1775 - 6 Turin (autumn 1775), Florence, Rome (by 30 Nov.), Naples [Venice (Mar. 1776)]
Boothby, a sensitive, well-educated man whose health was never robust, appears to have spent much time on the Continent but only some seven months in Italy. In the autumn of 1775 he crossed the Alps to Turin, and he went on to visit Florence, Rome, Naples and Venice.1 In Rome he witnessed the Possesso of Pius VI on 30 November 1775.2 Amongst Boothby's papers is a note dated Venice 26 March 1775 (but conceivably 1776).
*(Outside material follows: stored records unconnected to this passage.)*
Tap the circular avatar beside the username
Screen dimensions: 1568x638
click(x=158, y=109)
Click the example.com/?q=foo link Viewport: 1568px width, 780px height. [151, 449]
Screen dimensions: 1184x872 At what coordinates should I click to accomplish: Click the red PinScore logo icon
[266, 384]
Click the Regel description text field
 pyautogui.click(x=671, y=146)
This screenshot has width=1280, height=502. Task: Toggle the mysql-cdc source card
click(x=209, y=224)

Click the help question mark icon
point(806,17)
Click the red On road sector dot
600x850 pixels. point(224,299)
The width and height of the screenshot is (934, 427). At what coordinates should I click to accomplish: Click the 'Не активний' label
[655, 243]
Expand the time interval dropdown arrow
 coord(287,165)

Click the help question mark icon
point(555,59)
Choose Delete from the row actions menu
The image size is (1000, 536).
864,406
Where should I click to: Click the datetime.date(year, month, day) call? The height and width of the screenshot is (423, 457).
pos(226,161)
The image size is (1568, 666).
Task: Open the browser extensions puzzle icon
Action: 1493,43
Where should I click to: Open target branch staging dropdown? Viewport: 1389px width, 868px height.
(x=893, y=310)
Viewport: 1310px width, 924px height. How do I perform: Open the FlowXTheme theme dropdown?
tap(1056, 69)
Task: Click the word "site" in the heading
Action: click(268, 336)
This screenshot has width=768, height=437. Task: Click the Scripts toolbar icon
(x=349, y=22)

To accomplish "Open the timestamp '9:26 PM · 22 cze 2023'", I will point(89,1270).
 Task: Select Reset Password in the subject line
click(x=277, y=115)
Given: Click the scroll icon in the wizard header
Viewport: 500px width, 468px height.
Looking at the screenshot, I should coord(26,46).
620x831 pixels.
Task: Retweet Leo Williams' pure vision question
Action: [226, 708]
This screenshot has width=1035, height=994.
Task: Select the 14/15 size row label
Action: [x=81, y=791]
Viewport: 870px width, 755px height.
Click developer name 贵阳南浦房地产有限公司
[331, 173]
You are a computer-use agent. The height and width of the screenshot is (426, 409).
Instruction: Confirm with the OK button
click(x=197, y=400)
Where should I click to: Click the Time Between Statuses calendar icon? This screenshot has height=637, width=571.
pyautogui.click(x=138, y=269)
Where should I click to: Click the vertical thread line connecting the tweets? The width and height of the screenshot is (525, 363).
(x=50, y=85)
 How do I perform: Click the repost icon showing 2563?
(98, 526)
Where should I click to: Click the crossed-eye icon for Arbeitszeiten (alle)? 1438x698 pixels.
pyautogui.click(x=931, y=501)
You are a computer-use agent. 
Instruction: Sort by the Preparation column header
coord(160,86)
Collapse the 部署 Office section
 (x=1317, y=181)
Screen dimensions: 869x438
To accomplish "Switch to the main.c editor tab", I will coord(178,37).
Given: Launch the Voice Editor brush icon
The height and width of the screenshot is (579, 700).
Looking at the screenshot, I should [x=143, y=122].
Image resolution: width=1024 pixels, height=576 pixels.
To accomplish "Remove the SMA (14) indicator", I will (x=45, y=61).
On 6 April 1776, returning home, he was in Paris, calling on Jean-Jacques Rousseau, whom he had first met in England in 1766.3 Boothby was in Germany and France in 1777 travelling with Hugh Meynell.4
1. Notes by Dr Sjaak Zonneveld from Boothby's ms Memoirs, begun in 1816 (Glam. RO, d/d f bo). 2. Wal. Corr., 24:131. 3. B. Nicolson, Wright of Derby, 1:126 - 7. 4. R.A. Leigh ed., Correspondance compl?te de J.J. Rousseau, 40:52, 140f., 176f.